12. Dans les circonstances de l'espèce, il y a lieu de laisser à la charge des parties les frais non compris dans les dépens qu'elles ont exposés dans le cadre de la présente instance.

ORDONNE :

Article 1er : L'exécution de l'arrêté du maire de Néoules du 22 avril 2022 accordant un permis de construire n° PC 083 088 22 N 0002 à M. C est suspendue, jusqu'à ce qu'il soit statué au fond sur sa légalité.

Article 2 : Le surplus des conclusions des parties est rejeté.
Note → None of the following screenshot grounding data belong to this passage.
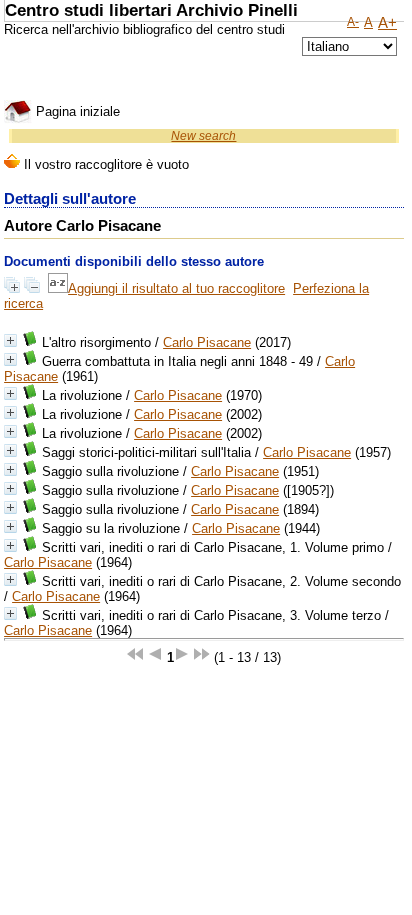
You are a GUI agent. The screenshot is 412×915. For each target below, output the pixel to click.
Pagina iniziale (76, 111)
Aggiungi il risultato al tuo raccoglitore (176, 288)
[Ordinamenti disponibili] (58, 288)
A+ (387, 23)
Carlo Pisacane (207, 342)
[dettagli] (10, 340)
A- (353, 22)
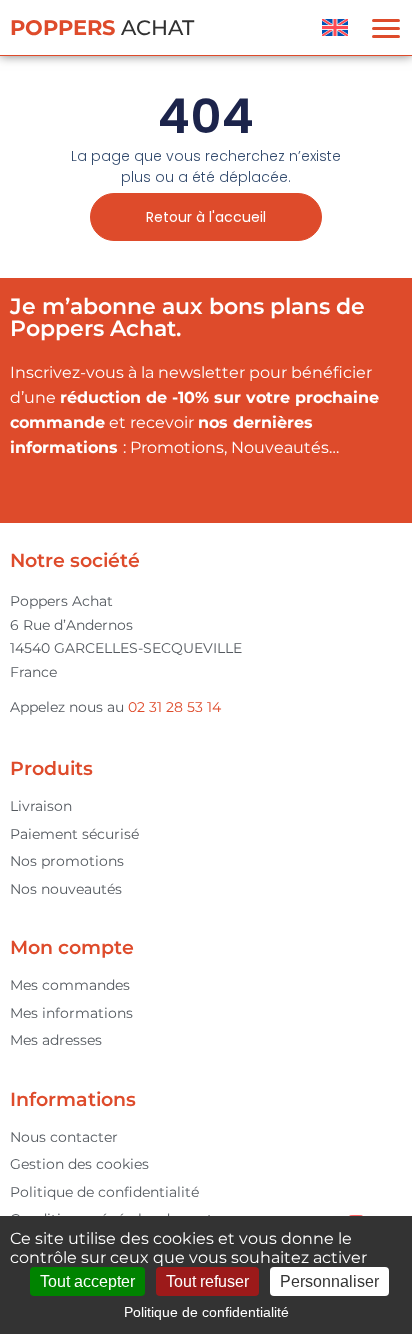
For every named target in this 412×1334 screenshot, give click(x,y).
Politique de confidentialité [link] (206, 1312)
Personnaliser (329, 1281)
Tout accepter (87, 1281)
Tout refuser (207, 1281)
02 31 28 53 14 (174, 707)
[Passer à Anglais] (335, 27)
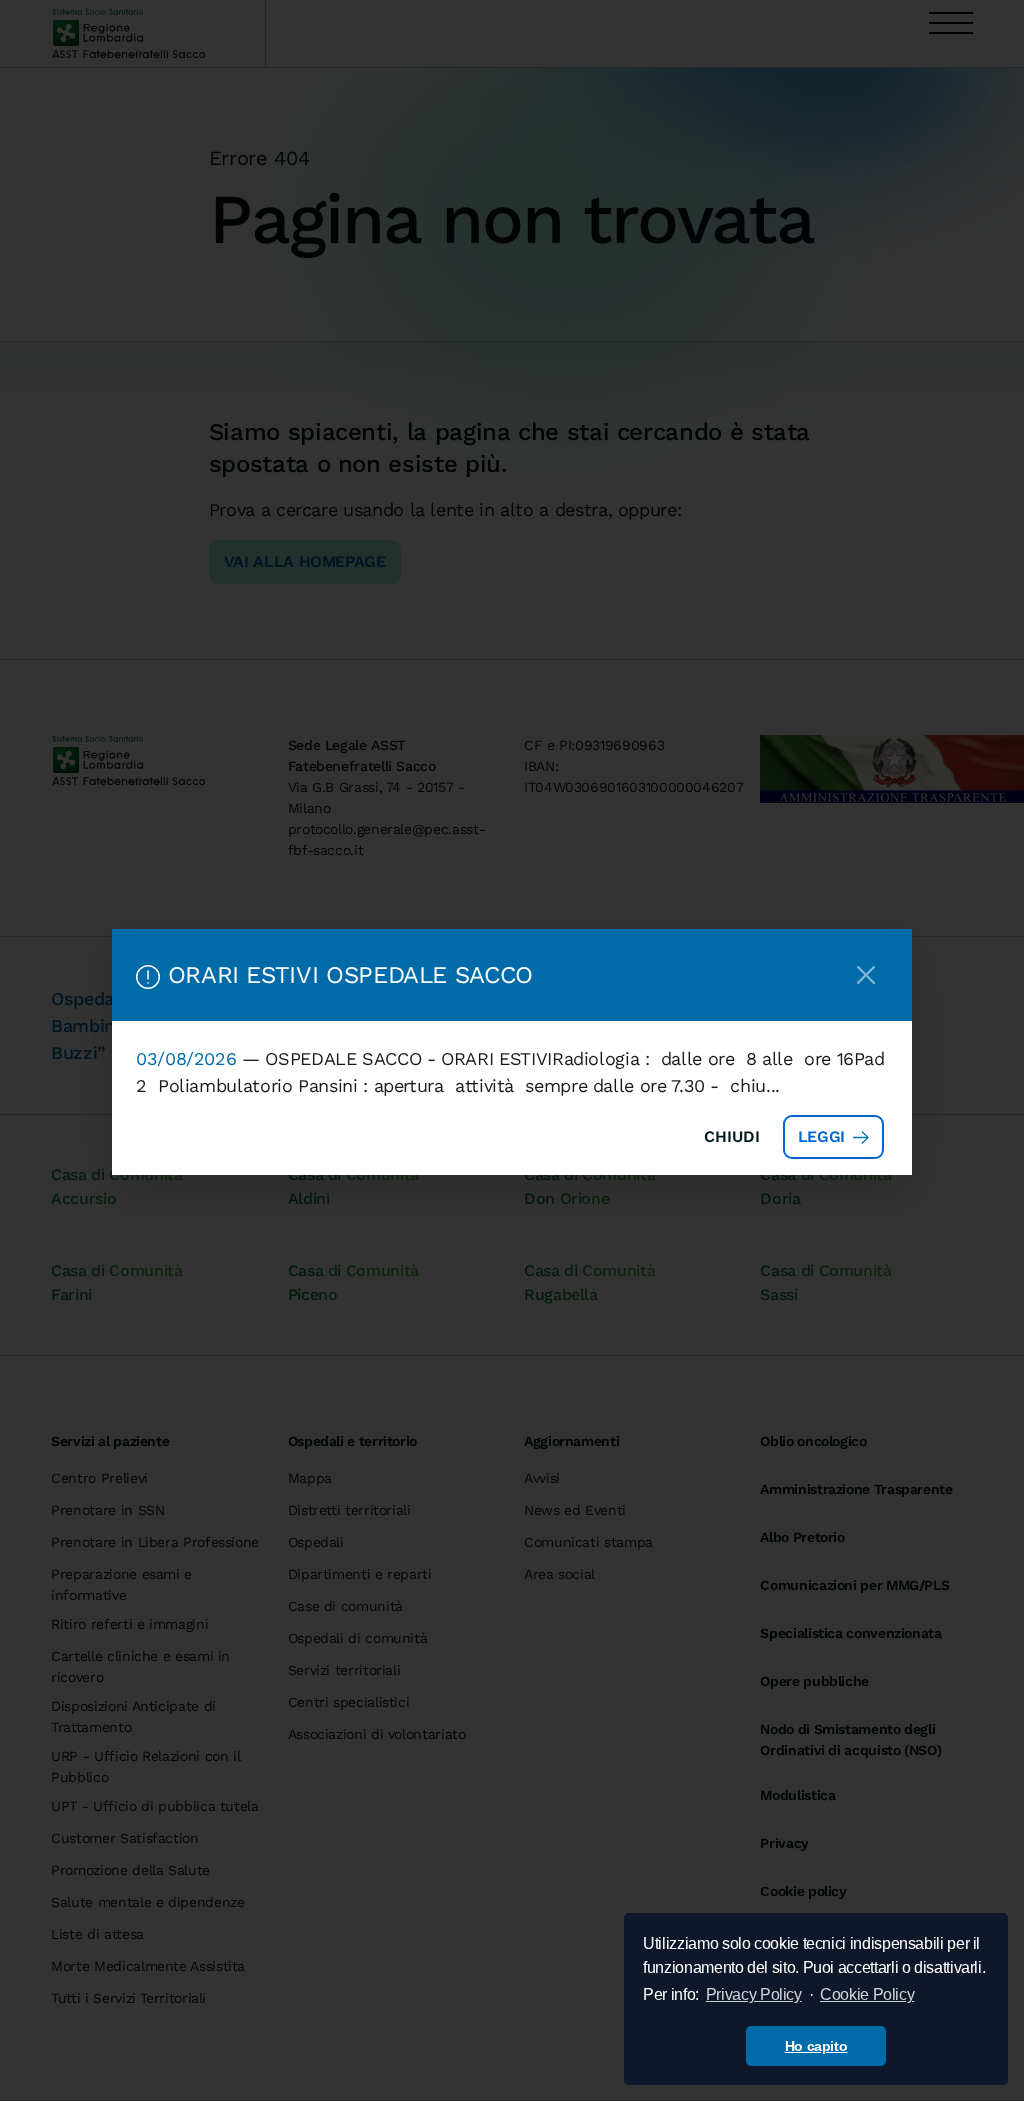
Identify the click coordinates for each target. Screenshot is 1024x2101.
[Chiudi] (866, 975)
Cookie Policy (867, 1994)
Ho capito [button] (816, 2046)
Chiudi (732, 1136)
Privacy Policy (754, 1994)
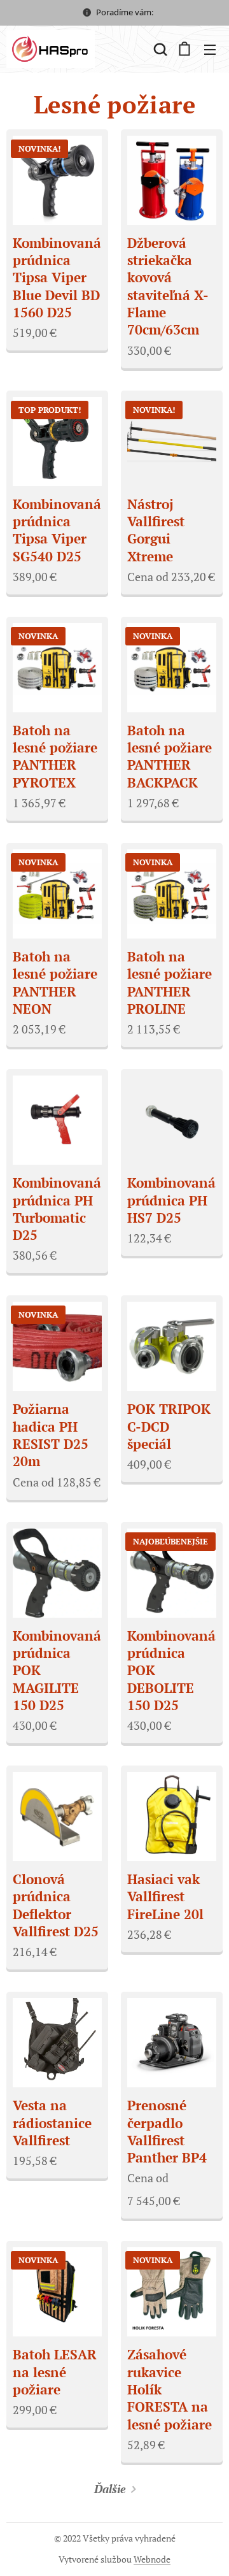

Article 3 : La présente ordonnance sera notifiée à M. A B, à la commune de Néoules et à

M. E C.

Copie en sera transmise au procureur de la République près le tribunal judiciaire de Draguignan, en application des dispositions de l'article R. 522-14 du code de justice administrative.

Fait à Toulon, le 28 juillet 2022.

Le juge des référés, Signé

L. D

La République mande et ordonne au préfet du Var en ce qui le concerne ou à tous commissaires de justice à ce requis en ce qui concerne les voies de droit commun contre les parties privées, de pourvoir à l'exécution de la présente décision.